In this systematic review/meta-analysis, no intervention was shown in certainty to improve outcomes in COVID-19 infection. Although there is some low-certainty evidence of possible benefit for certain interventions, more studies are needed (especially of higher quality) to guide evidence-based treatment for COVID-19 infection. It would be interesting to see with some of the newer data (i.e., past November 2020), especially with monoclonal antibodies and antivirals (e.g., remdesivir) showing benefit, how that changes the living document meta-analysis.

General Internal Medicine-Primary Care(US) rater

This is a long complex review of data on the usefulness of drugs to combat Covid-19 infection. Overall, the evidence quality was low and the unreliability high. They concluded that steroids probably reduced the risk of death and ventilator use. IVIG probably reduced death and ventilator use. Remdisivir and tocilizumamb probably reduced adverse events and ventilator use.

Infectious Disease rater

These types of combinations are potentially dangerous: it is not possible to give the same “very low certainty evidence” to corticosteroids and remdesivir, or to tociluzumab with intravenous immunoglobulin. On the other hand, just two trials with less than 100 patients in total and critical issues in validity, are almost absurd to mention.

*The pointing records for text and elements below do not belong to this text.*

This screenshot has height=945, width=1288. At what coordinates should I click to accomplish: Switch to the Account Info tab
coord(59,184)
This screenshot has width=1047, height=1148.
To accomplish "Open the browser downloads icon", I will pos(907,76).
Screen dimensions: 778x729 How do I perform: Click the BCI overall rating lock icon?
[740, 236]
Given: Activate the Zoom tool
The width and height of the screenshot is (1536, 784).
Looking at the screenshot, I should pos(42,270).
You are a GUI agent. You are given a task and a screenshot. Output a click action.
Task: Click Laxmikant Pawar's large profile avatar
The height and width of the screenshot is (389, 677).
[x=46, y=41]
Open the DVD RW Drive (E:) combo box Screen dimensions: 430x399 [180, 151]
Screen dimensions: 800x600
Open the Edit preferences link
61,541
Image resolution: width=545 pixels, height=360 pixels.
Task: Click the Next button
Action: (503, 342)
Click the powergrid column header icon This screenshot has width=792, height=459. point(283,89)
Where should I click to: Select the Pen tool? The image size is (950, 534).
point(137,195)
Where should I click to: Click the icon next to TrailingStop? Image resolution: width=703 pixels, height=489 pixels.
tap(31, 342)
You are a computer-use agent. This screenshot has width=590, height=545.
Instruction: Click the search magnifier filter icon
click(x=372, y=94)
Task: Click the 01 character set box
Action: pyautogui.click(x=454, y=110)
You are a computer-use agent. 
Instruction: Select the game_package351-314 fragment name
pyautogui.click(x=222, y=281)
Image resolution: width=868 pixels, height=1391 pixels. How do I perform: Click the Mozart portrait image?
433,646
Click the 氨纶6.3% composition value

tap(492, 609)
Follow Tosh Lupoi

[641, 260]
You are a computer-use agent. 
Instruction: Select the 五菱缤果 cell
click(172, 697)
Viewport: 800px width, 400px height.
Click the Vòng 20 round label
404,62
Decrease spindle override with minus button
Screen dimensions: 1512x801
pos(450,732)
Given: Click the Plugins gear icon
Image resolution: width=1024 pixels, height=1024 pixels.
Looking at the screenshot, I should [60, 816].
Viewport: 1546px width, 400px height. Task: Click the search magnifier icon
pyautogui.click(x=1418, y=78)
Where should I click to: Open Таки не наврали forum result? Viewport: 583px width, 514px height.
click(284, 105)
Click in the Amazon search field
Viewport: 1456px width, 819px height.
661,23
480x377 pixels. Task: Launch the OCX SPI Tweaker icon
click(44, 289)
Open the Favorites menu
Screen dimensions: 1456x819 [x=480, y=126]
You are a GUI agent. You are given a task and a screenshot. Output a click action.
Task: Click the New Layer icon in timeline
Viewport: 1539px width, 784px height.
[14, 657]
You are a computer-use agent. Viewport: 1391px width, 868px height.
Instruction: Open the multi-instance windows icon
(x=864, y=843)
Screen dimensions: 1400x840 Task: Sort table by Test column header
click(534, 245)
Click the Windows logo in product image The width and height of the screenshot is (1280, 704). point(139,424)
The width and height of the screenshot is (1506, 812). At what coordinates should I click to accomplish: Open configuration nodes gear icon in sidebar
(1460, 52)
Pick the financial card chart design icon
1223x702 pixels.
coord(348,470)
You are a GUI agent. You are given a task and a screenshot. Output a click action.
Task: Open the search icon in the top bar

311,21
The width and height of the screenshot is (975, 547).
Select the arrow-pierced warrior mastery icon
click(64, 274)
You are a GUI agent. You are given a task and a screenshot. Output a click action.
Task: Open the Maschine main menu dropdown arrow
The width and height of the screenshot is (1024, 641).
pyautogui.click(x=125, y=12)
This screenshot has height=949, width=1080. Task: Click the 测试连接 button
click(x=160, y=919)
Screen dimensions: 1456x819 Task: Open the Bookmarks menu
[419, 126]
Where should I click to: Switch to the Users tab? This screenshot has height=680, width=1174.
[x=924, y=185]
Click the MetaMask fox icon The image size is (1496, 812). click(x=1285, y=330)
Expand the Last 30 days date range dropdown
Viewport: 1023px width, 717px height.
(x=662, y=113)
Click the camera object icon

Intensivist/Critical Care rater

This is a very comprehensive systematic review of treatments for COVID-19, one of several living SRs. It is well done but does not add much more to guide clinical practice. Most ICU physicians are probably already aware of these data.

Internal Medicine rater

I think this misses some of the important subgroup information from these trials - e.g. steroids seem to have huge benefits in those already intubated and probable harm in those who don't need oxygen at all.

Internal Medicine rater

It looks like the search ends in November. That is a long time ago for COVID evidence.

Internal Medicine rater

A living systematic review.

Respirology/Pulmonology rater

More extensive meta-analysis of numerous reported trials. As with many of these trials, the quality of the data is sketchy. No new information in this review.